Ringfort (Rath), Kilmaglish, Co. Westmeath
Co. Westmeath |
Ringforts
On a gently sloping ridge in the Westmeath grasslands, a modest rise in the ground is almost all that remains of what was once a substantial ringfort.
The earthwork is roughly fifty metres across at its widest point, and the fosse, the encircling ditch that would have reinforced the bank in the structure's working life, is still faintly legible in the landscape, though it now stretches to little more than half a metre in depth. A pond has been dug into the southern section of that ditch at some point, and a field fence cuts across the north-western perimeter, both interventions quietly eroding the original form. Ringforts, sometimes called raths, were the most common form of enclosed settlement in early medieval Ireland, typically used as farmsteads protected by one or more earthen banks and ditches. This one, despite its size, has been considerably levelled.

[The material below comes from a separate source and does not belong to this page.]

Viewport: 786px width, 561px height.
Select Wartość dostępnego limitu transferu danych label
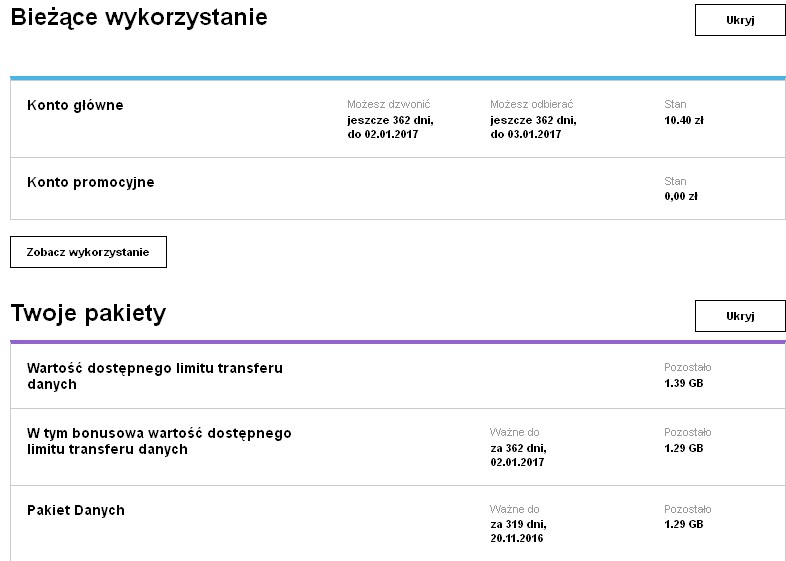click(x=155, y=376)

By 1837, when the Ordnance Survey was producing its detailed Fair Plan maps of the country, the site was already being recorded as an earthwork, annotated simply as "fort". That label suggests the surveyors recognised its antiquity even then, though the monument was clearly no longer intact. The raised sub-circular area that survives today measures roughly forty-six metres north to south and fifty metres east to west, dimensions that would have made it a reasonably large example of the type in its original state. Kilmaglish House stands about 240 metres to the north-west, close enough that the agricultural and domestic history of the surrounding land has almost certainly played a role in the gradual reduction of the earthwork over the centuries.